A month ago I boarded a Delta Airlines flight to Havana from Miami, excited to learn more about Cuba’s past, present and what we might expect to happen there in the near future. What I discovered in the 10 days I traveled with husband Vince, Charlotters Jim and Susan Hyde and 12 others on an Overseas Adventure Travel (OAT) expedition in Cuba expanded my understanding of Cuba’s strengths and weaknesses, successes and failures, sources of satisfaction and of frustration, as well as the Cuban people’s hopes and fears about the future. It was a remarkable adventure.

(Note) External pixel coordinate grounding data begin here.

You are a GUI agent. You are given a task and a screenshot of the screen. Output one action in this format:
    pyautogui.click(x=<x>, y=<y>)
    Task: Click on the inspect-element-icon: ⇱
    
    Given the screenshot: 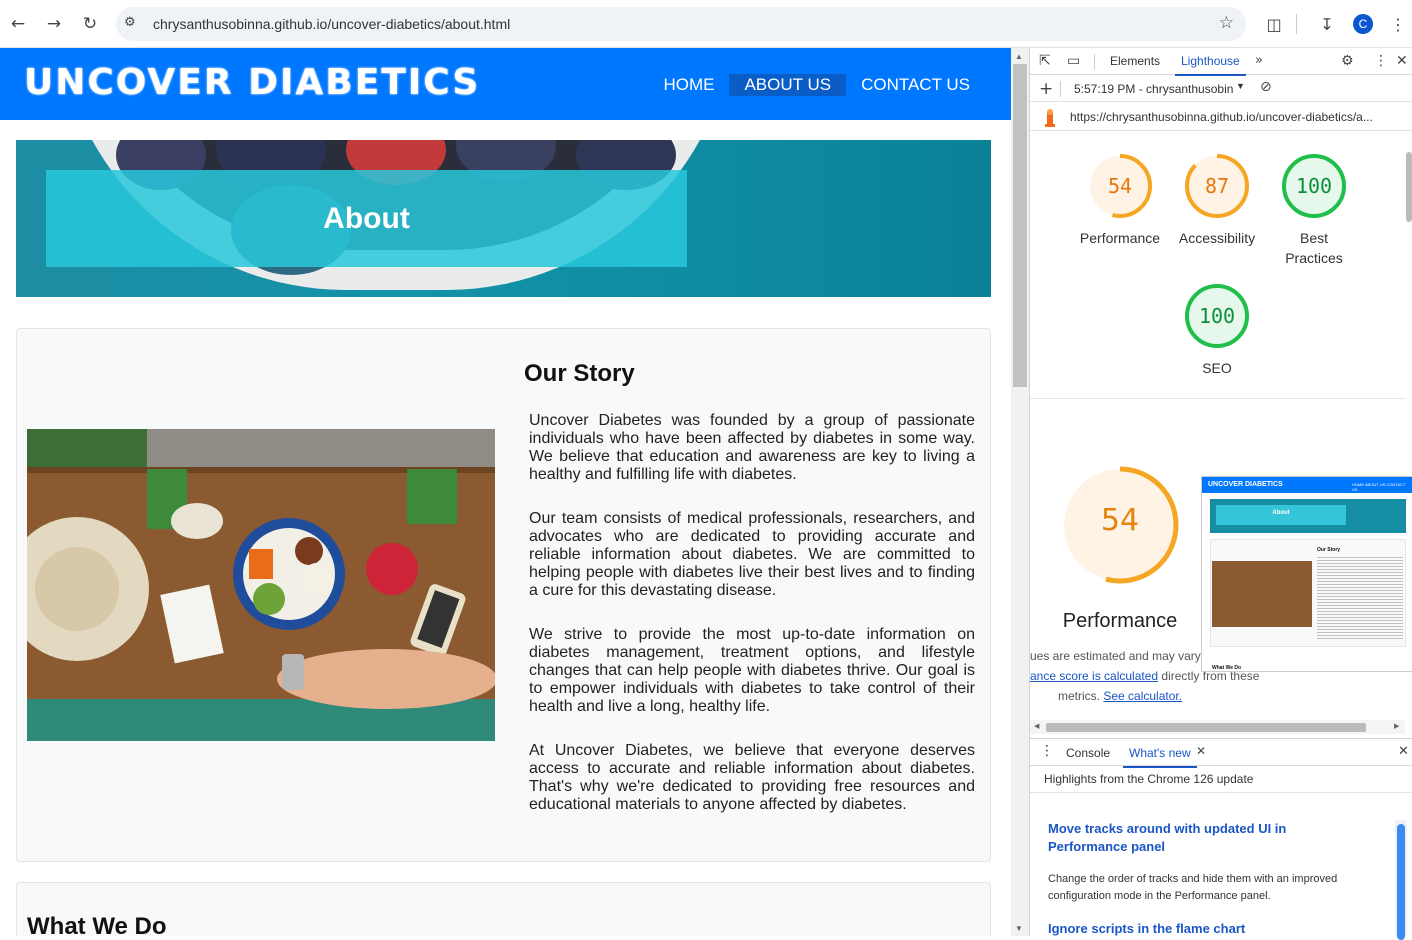 What is the action you would take?
    pyautogui.click(x=1045, y=61)
    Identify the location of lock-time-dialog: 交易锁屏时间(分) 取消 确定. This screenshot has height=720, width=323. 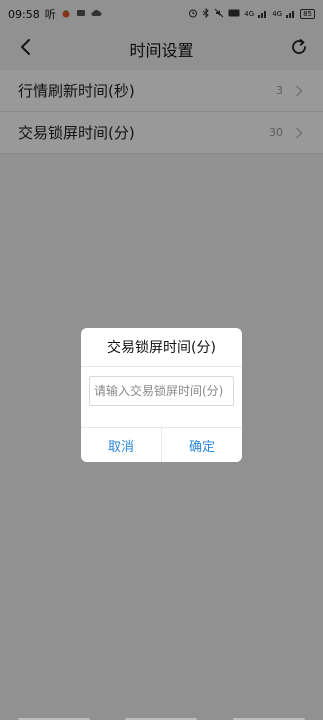
(162, 395).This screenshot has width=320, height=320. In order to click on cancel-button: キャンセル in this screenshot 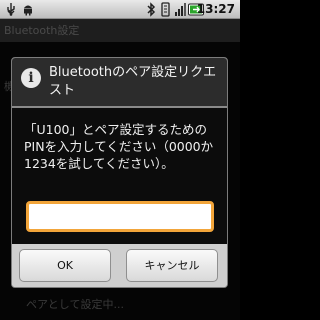, I will do `click(172, 266)`.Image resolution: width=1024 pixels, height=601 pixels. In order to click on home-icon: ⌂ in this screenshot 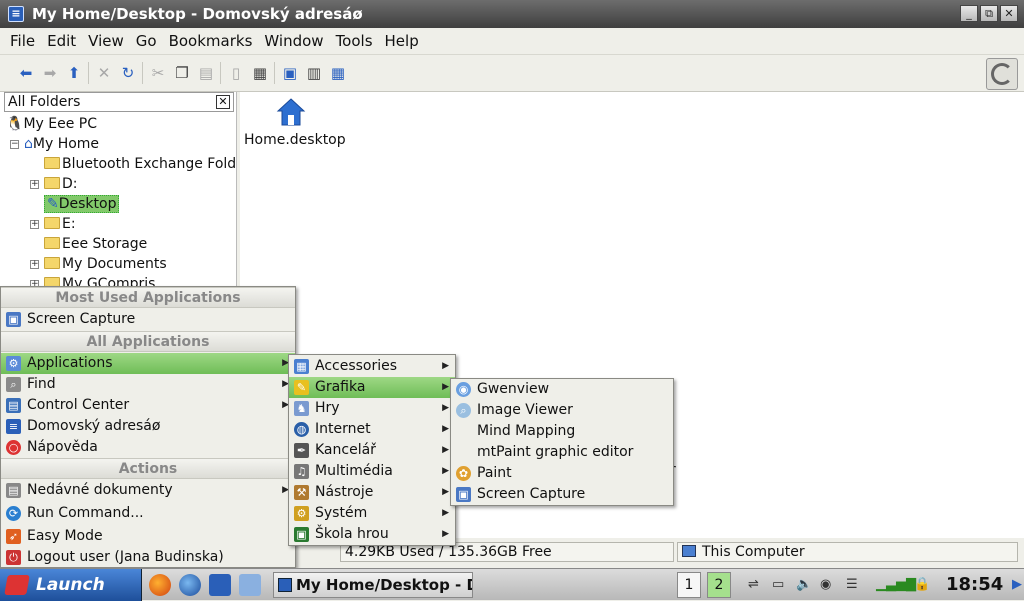, I will do `click(28, 144)`.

Our guide, Aniel Villasante, filtered our experience through his perspective that the policies implemented in Cuba by Fidel Castro (whom he often referred to tongue-in-cheek as “he who cannot be named”), and continued with some loosening of restrictions under Raul Castro, operate to the detriment of talented and motivated young people such as himself. An example surfaced in Cienfuegos, a small city on the south coast of Cuba, where we had the pleasure of listening to the magnificent and moving music of the choral group Cantores de Cienfuegos. It was a stellar performance, even more amazing when we learned that they had replaced eight members in the last five months. Why so many, we inquired. Is that typical? And so the story emerged.
The group had traveled to Missoula, Montana, for an international choral competition last summer, and eight members failed to show up for their flight back to Cuba. In a letter to the director, the émigrés expressed regret for any harm they caused her and the group but maintained that remaining in the U.S. was a personal decision. They believed their futures would be brighter in the United States. This revelation prompted further questions about Cuban policies that so limit musicians’ careers that they emigrate en masse given the opportunity. The answer was illuminating. These talented musicians were employed by the government, which provides them with monthly salaries so low (an average government employee makes just $27 a month) that they survive only by taking on other jobs. What’s more, state-supported Cuban musicians are not allowed to charge for their concerts, a policy that has the desirable effect of exposing everyone in Cuba to remarkable talent but deprives musicians of a source of income available to musicians elsewhere. They are allowed, however, to produce and sell CDs of their music—we purchased several—which further supplements their meager incomes.
Why, then, we wondered, would anyone with talent remain in Cuba when most have friends and relatives in the U.S. and when Cubans, unlike other immigrants, have only to step onto U.S. soil to be accepted as potential U.S. citizens? For some we spoke with—older men who grew up with the revolution—their commitment to a socialist system binds them to Cuba, a system that places the well-being of the group, in this case the entire Cuban population, above the well-being and success of any individual, however talented. For others, like our guide Aniel, it’s more complicated. Aniel would leave Cuba, he says, if it weren’t for Samuel, his six-year-old son, who he thinks will be better off growing up there. He feels this so strongly that he and his wife, Annabelle, an unemployed lawyer, divorced because she wants to emigrate to the U.S. (just one of the reasons, he adds), and Aniel refuses to sign the papers that would allow her to bring Samuel with her.
Central to Aniel’s decision to raise Samuel in Cuba is the virtual absence of drug use. It’s simply not permitted by the government, and those who have attempted to establish a drug network are dealt with harshly. One General was summarily put to death—under the military code of conduct, Aniel points out, not by the civilian government. Although careful not to compare Cuba and the United States in ways that disparage the latter, Aniel views Cuba as a safe place for Samuel to grow up. There is little street crime in Cuba, which made it comfortable for us to wander the streets of Havana well into the night. What’s more, kids in Cuba do not own cell phones. Aniel has relatives in Florida, who urge him to emigrate, but he doesn’t want that for his son.
Aniel expresses pride in the high quality of the education and medical care Cubans receive. He’s clear these are not “free” services, but rather paid for by high taxes…his high taxes. Nevertheless, he can count on them for Samuel. Despite his frustration with many aspects of Cuban socialism, Aniel appreciates the values that support universal medical care and education in Cuba. He would like these aspects of Cuban society to continue, even as he hopes for other changes in Cuban policies after elections occur in May and the Castro brothers are no longer in charge of Cuba for the first time since January 1, 1959.